Бедность и следствие ее — обезземеливание — большей частью про­исходят от разделов. Но, конечно, не всегда раздел влечет за собою обез­земеление; если земли у деревни довольно, если земля хороша, в особен­ности если хороши конопляники, если двор был богат и при разделе каж­дому досталось довольно лошадей, скота, денег на постройку, если при этом разделившиеся все хорошие хозяева, хорошие работники, любят землю, то и они могут оставаться до известной степени зажиточными. Конечно, это бывает редко. Обыкновенно один из отделившихся, более благоприятно обставленный, поднимается, а другие или делаются нищими безземельными батраками или хотя и держат землю, ведут хозяйство, но вечно перебиваются кое-как, вечно живут в самой непроглядной бедности. Как бы ни было плохо мужику, но если он настоящий мужик-хозяин землелюбец, то держится земли до последней крайности и бросает только тогда, когда ему вовсе уже не под силу, когда его одолевают дети, бедность. Да и тут он старается удержать свой огород, свою усадьбу, свою коровку и овечку, свою холупенку, в которой могла бы жить его жена, куда он мог бы притти, как в свой дом. И часто случается, что самый последний, бедствовавший до крайности, но не бросивший земли и хозяйства, успевает как-нибудь вывернуться и, народив много сынов, выкормить их. Когда у него подрастут дети, он поднимается на ноги, берет больше земли, богатеет, делается зажиточным хозяином — вот и новый «богачев» двор. Потому что все дело в числе рук и в союзе.

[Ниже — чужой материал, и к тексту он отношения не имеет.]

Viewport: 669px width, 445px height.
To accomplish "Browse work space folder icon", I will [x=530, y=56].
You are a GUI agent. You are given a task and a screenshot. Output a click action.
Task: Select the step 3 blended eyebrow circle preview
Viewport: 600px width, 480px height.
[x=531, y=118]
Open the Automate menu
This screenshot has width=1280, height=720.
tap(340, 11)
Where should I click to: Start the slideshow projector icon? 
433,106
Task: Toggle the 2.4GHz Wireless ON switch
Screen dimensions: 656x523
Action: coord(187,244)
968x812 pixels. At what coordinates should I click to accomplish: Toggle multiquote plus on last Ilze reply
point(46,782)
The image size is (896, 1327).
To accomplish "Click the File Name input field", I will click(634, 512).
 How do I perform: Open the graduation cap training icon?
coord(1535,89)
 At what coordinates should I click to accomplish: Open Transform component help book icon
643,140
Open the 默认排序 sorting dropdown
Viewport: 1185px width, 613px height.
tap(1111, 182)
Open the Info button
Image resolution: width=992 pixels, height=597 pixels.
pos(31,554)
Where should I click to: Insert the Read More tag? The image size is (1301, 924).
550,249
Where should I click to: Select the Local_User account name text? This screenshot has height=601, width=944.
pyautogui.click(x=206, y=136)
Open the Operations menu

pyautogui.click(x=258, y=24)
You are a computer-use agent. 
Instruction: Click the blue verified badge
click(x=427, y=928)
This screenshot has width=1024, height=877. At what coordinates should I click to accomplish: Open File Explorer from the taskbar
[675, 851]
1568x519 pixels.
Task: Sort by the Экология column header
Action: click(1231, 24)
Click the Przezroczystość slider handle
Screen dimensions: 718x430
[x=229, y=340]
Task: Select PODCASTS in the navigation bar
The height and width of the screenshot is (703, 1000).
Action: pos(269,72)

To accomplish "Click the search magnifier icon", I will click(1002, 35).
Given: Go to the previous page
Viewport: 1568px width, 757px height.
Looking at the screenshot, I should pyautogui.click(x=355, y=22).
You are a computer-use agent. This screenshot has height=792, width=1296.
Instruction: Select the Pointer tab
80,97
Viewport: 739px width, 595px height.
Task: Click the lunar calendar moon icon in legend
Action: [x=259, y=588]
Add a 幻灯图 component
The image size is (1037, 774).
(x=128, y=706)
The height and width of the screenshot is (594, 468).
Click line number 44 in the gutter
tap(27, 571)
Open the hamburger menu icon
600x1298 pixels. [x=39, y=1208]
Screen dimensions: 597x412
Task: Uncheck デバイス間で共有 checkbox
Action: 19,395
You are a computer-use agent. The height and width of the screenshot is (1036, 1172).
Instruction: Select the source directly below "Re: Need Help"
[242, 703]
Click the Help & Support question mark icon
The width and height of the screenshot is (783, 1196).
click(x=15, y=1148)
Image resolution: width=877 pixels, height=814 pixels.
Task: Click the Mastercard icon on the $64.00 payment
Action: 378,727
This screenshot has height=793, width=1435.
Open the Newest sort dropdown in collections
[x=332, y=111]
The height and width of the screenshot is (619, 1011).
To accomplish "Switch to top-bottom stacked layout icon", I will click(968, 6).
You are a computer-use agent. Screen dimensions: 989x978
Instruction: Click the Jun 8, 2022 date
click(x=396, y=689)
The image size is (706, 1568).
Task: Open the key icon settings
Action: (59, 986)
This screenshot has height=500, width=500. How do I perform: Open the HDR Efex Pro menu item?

Повторяю, даже при теперешних неблагоприятных для мужика усло­виях, — при недостатке земли, при обременении ее огромными налогами, при крайне неэкономическом отношении к мужику начальников, застав­ляющих его бесполезно тратить массу сил, * — многосемейный дом, в ко­тором несколько молодцов-работников и хороший хозяин, до тех пор, пока он не разделился, пока все живут, в союзе, пока работают сообща, все-таки пользуется известным благосостоянием и зажиточностью. Что же было бы, если бы вся деревня в союзе и сообща обрабатывала землю? Даже при таком союзе, какой представляют рабочие артели, то есть где предоставляется каждому жить отдельно и соединяться в артель только для ведения сообща хозяйства, причем каждый работает в раздел и получает соразмерно работе, даже и при таком артельном хозяйстве результаты получились бы замечательные.

Все дело в союзе. Вопрос об артельном хозяйстве я считаю важнейшим вопросом нашего хозяйства. Все наши агрономические рассуждения о фос­форитах, о многопольных системах, об альгаусских скотах и т. п. просто смешны по своей, так сказать, легкости.

У меня это не какое-нибудь теоретическое соображение. Занимаясь восемь лет хозяйством, страстно занимаясь им, достигнув в своем хозяй­стве, могу сказать, блестящих результатов, убедившись, что земля наша еще очень богата (а когда я садился на хозяйство, то думал совсем про­тивное), изучив помещичьи и деревенские хозяйства, я пришел к убежде­нию, что у нас первый и самый важный вопрос есть вопрос об артельном хозяйстве. Каждый, кто любит Россию, для кого дорого ее развитие, мо­гущество, сила, должен работать в этом направлении. Это мое убеждение, здесь в деревне выросшее, окрепшее.

Мало того, я, веря в русского человека, убежден, что это так и будет, что мы, русские, именно совершим это великое деяние, введем новые спо­собы хозяйничанья. В этом-то и заключается самобытность, оригиналь­ность нашего хозяйства. Что мы можем сделать, идя по следам немцев? Разве не будем постоянно отставать? И, наконец, полнейшая непримени­мость у нас немецкой агрономии разве не доказывает, что нам необходимо нечто самобытное?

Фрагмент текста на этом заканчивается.